Le premier ministre, lui, décernera le 25 janvier à Matignon, des médailles de la sécurité intérieure, spéciales « Notre-Dame-des-Landes » – une pratique déjà usitée après l’ouragan Irma ou la Coupe du monde de football –, à des fonctionnaires ayant participé aux opérations, dont l’ex-préfète Nicole Klein, devenue depuis directrice de cabinet du ministre de la transition écologique et solidaire. Une manière, peut-être, pour le gouvernement de clore le chapitre.

Le casse-tête de l’attribution des terres

Des baux pérennisant les activités agricoles devraient être signés au printemps.

Un an après l’abandon du projet d’aéroport à Notre-Dame-des-Landes, la paix est signée entre le département de Loire-Atlantique, dont le président (PS), Philippe Grosvalet, était un fervent défenseur du projet d’aéroport – et l’Etat. Un protocole d’accord sur la rétrocession à la collectivité de la majorité des terres cultivables de la ZAD, soit 895 hectares sur les 1 425 du site, surface incluant une quinzaine de bâtis, a été signé le 18 décembre 2018.

Selon le décompte de la préfecture, 700 hectares sont déjà exploités, par le biais de conventions d’occupation temporaire (COP), par 27 agriculteurs « historiques » qui avaient été expropriés à l’issue de la déclaration d’utilité publique du projet d’aéroport en 2008.

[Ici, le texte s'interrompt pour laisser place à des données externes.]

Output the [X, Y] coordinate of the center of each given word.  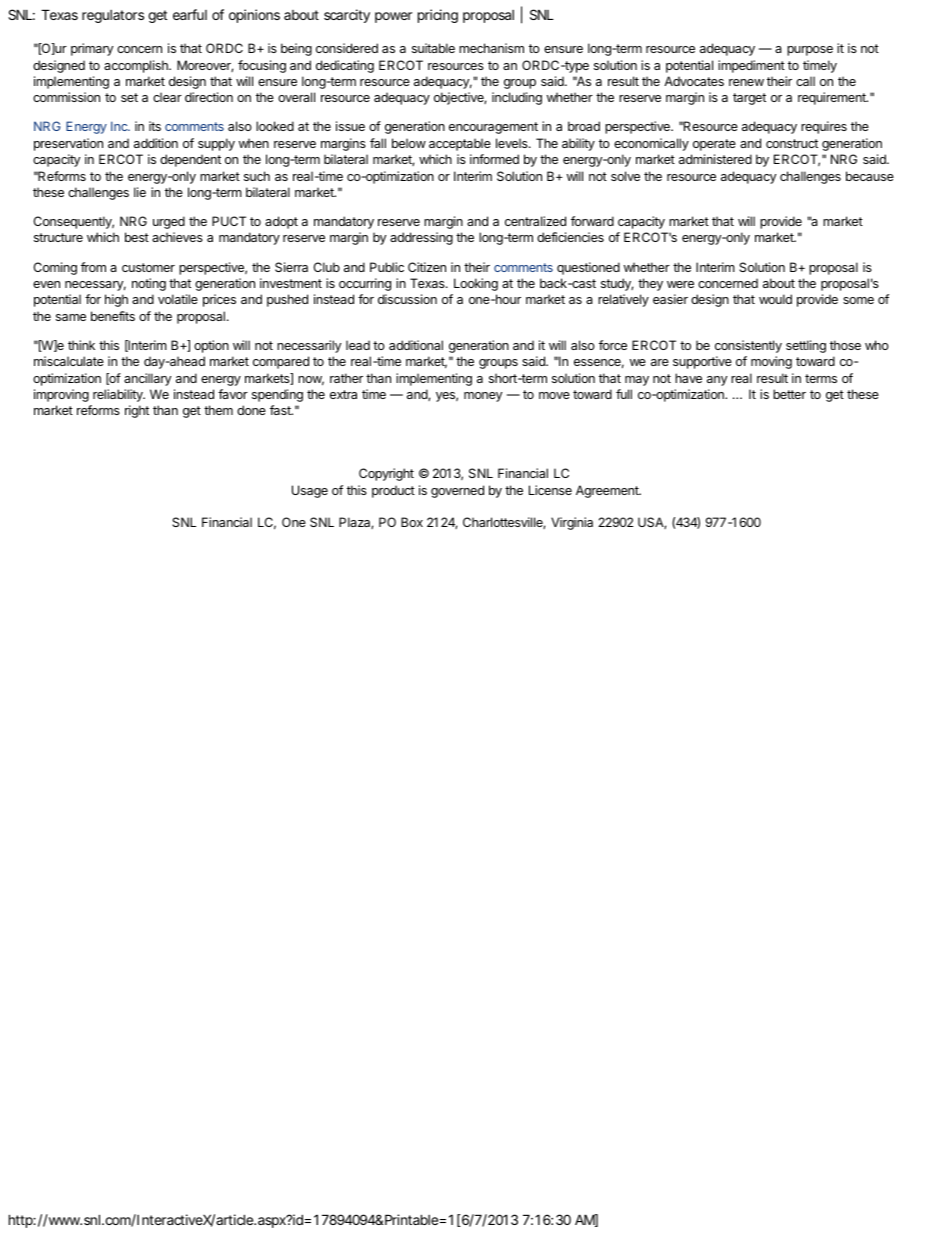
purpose [810, 51]
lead [358, 345]
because [870, 176]
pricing [438, 16]
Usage [310, 491]
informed [494, 159]
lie [140, 192]
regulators [113, 16]
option [211, 346]
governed [457, 491]
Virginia [572, 523]
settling [806, 346]
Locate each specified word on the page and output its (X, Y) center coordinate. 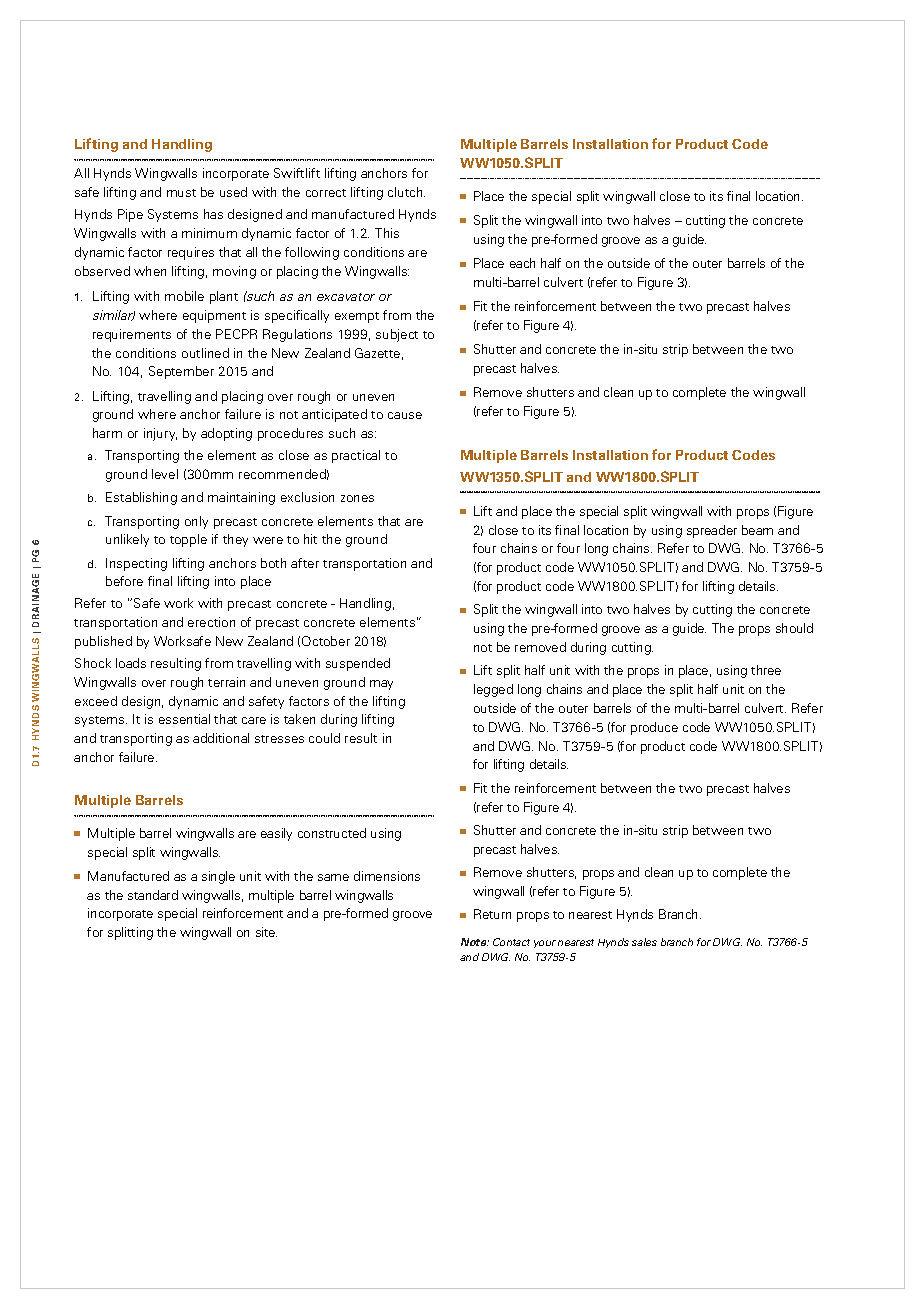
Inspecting (136, 564)
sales (644, 942)
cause (405, 415)
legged (493, 690)
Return (492, 914)
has (213, 214)
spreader (712, 531)
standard (153, 895)
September (181, 372)
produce (654, 728)
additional (221, 738)
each (522, 263)
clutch (406, 192)
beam (757, 530)
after (305, 563)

Près de 140 hectares sont également mis à disposition de 15 porteurs de projets ayant investi les lieux lors de la lutte contre la bétonisation du bocage. Restent 70 hectares sur lesquels des personnes travaillent sans bénéficier de COP « en raison de conflits d’usage de terres avec des agriculteurs du secteur ». M. Grosvalet se veut confiant sur l’issue de ces dossiers : « Nous sommes dans une logique d’apaisement », assure-t-il. Le préfet Claude d’Harcourt soulignait fin décembre 2018 que 90 % des cas étaient « réglés » et que les 10 % restants devraient faire l’objet de compromis, par exemple sous forme d’échanges de terres.

Circulation rétablie

Le rachat des parcelles par le département, moyennant un chèque de 950 000 euros à l’Etat, sera effectif le 29 mars. Des baux, gages de pérennité des activités, devraient être signés « dans la quinzaine qui suit », avance M. d’Harcourt. Les personnes installées sur les « terres historiques » bénéficieront automatiquement de ces baux. Les habitants de la ZAD auront droit au même traitement « sitôt qu’ils auront accompli l’ensemble des formalités nécessaires à leur installation, précise Matthieu Benezech, chargé de mission aéroport auprès du préfet. Pour plusieurs d’entre eux, la signature de baux pourrait se faire en même temps que les agriculteurs historiques. D’autres auront peut-être besoin d’un délai jusqu’au second semestre. »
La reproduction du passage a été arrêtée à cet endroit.